Борл лежал так же, как раньше. Его голова была у моей левой руки. Края тела расплывались, очерченные размытым пурпуром, и вопреки желанию я попыталась лучше его разглядеть.
— Все еще не видишь? — спросил Телдару. Он перегнулся через колени и взял мою руку, погладив ее тыльную сторону кончиком пальца. Меня словно царапнули иглой. — Тогда почувствуй.
Грубая шерсть над выпуклыми ребрами. Теплая шерсть, теплая плоть — но он умер совсем недавно и еще не остыл...
Его бок поднимался и опускался. Один раз — воображение, невозможность, — но нет, вот второй, и третий. Борл дышал. Я слышала его влажные хрипы. Дышал ли он прежде, или это из-за моей руки? Неважно. Он дышал.
Телдару свистнул. Несколько звуков, которыми он обычно подзывал или отвлекал Борла. Свист отразился от свода и эхом забрался в мой череп. Зрение прояснялось: я видела, как чистые розовые края раны на шее пса сомкнулись, когда он медленно поднял голову.
— Хороший пес, — сказал Телдару и протянул руку. Борл не обратил на нее внимания. Он заскулил. Его голова дрожала. Карие глаза были подернуты белой пленкой и двигались, не мигая, над красным влажным языком. Его глаза вращались, большие и слепые, как у Лаэдона.
— Борл! — резко произнес Телдару, и его пальцы согнулись, как когти птицы. Борл мог наклонить голову и коснуться его. Он этого не сделал. Он положил морду на мою ладонь и начал медленно лизать ее шероховатым языком, не прекратив, даже когда Телдару рявкнул на него и вскочил. Я засмеялась; он ударил меня по лицу, но я продолжала смеяться. Борл поднял голову и зарычал, оскалив зубы. К тому времени мой смех утих. Грудная клетка и ребра болели. Телдару ударил Борла в бок, потом еще раз, и еще; пес скулил, бился на полу, но продолжал рычать.

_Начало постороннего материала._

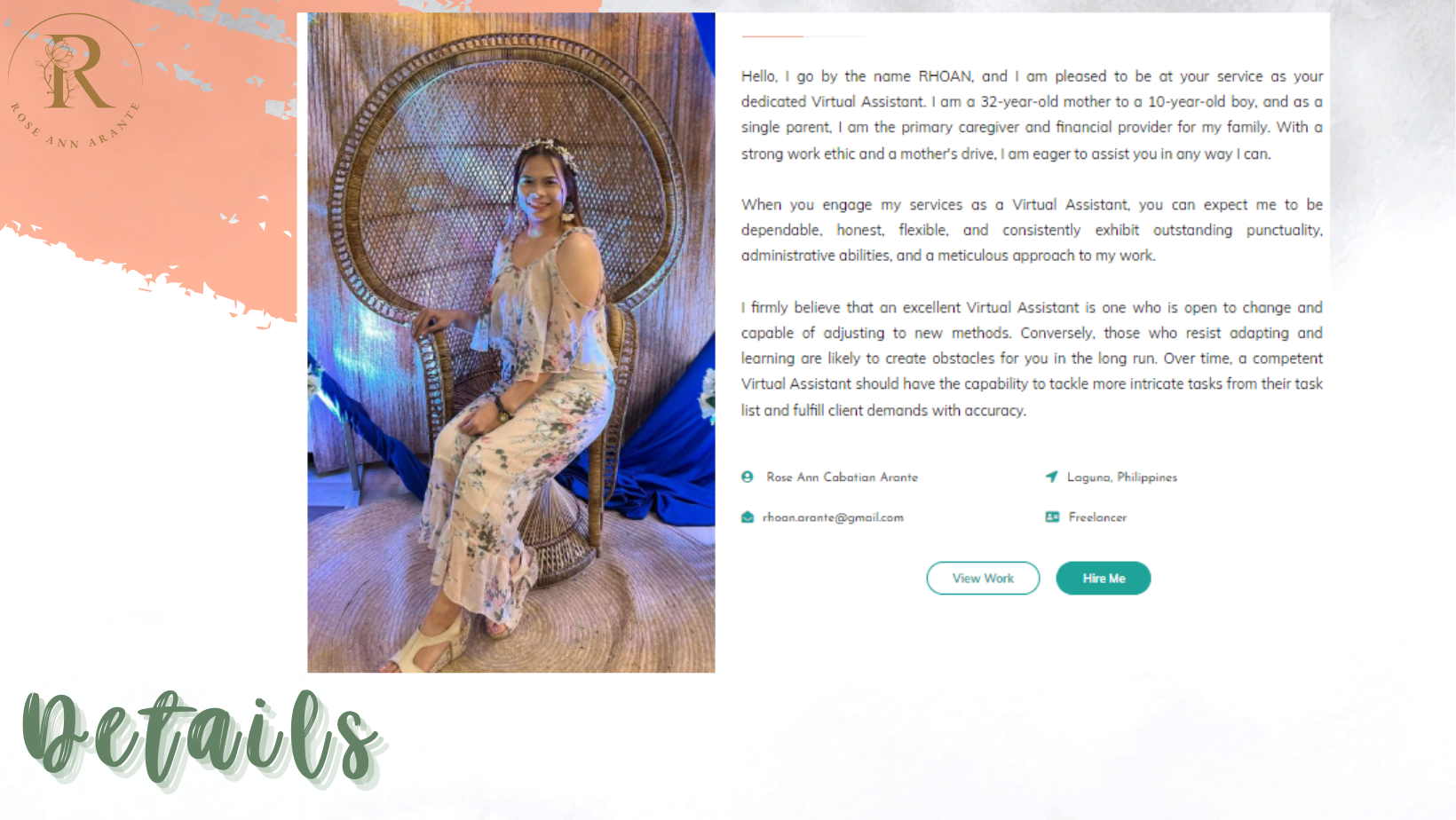The width and height of the screenshot is (1456, 820).
Task: Open the View Work button
Action: click(x=983, y=578)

Телдару развернулся и схватил лампу. Он дошел до лестницы и посмотрел на меня. Открыл рот, собираясь что-то сказать, но передумал. Смотрел на меня еще секунду, а потом оставил одну во тьме.
Только здесь не было темно, и я осталась не одна. Рядом сопел Борл, белки его глаз сияли в свете оплывшего факела, который собирался вот-вот погаснуть. Я тоже немного хрипела. Никто не двигался. Лапы Борла дернулись; я согнула ноги, приподняла их и опустила на пол. Еще раз — вверх и вниз. Все, на что я тогда была способна.
Возможно, мне следовало испугаться, но я не боялась. Когда я заблудилась в лабиринте коридоров и тупиков, мне было страшно, но теперь я чувствовала себя спокойно, и это не было потрясением. Несмотря на весь ужас, я знала, что в безопасности.
Должно быть, прошло несколько часов. Я представляла, как солнце заходит за холм, представляла монумент Раниора и длинную тень на земле. Представляла звезды и ветер. Потом я уснула.
Проснувшись, я вновь могла двигаться. Факелы погасли. Голова Борла лежала на моих коленях. Он больше не хрипел, только часто дышал, словно ему было жарко. Я потянулась и зашевелила ногами, пока он не поднял голову.
— Идем, — сказала я. Горло болело, мне страшно хотелось пить. Борл вопросительно заскулил. — Вставай. Мне пора.
Я сумела его опередить. Мои колени подогнулись, и я ухватилась за саркофаг с такой силой, что едва не сломала ногти. Выпрямившись, я отпустила крышку и вытянула руки, словно ребенок, впервые вставший на ноги.
— Ну же, давай, — сказала я Борлу. Его ноги расползались, когти скребли по камням, он тяжело дышал, не в силах подняться.
— Ладно, — я осторожно нагнулась и почесала его за ухом. — Оставайся здесь, пока не окрепнешь. — Он положил голову на лапы, следя за звуками.
Силы возвращались. Я уперлась ладонями о резные выступы саркофага и начала подтягиваться, медленно и упорно. Заползла на крышку, словно змея, села и повернулась, глядя вниз.
— Не волнуйся, Борл, — сказала я, когда он снова заскулил и зашевелился на полу. — Отдохни еще немного. Мы можем только ждать.
* * *
Телдару вернулся почти бесшумно. Возможно, он собирался удивить меня или посмотреть, как я сплю, но я уже не спала и сидела на крышке саркофага, болтая ногами. Он поставил лампу на ступени и подошел ко мне, держа в руке сумку. Он смотрел на меня и только на меня — на Борла не глянул ни разу.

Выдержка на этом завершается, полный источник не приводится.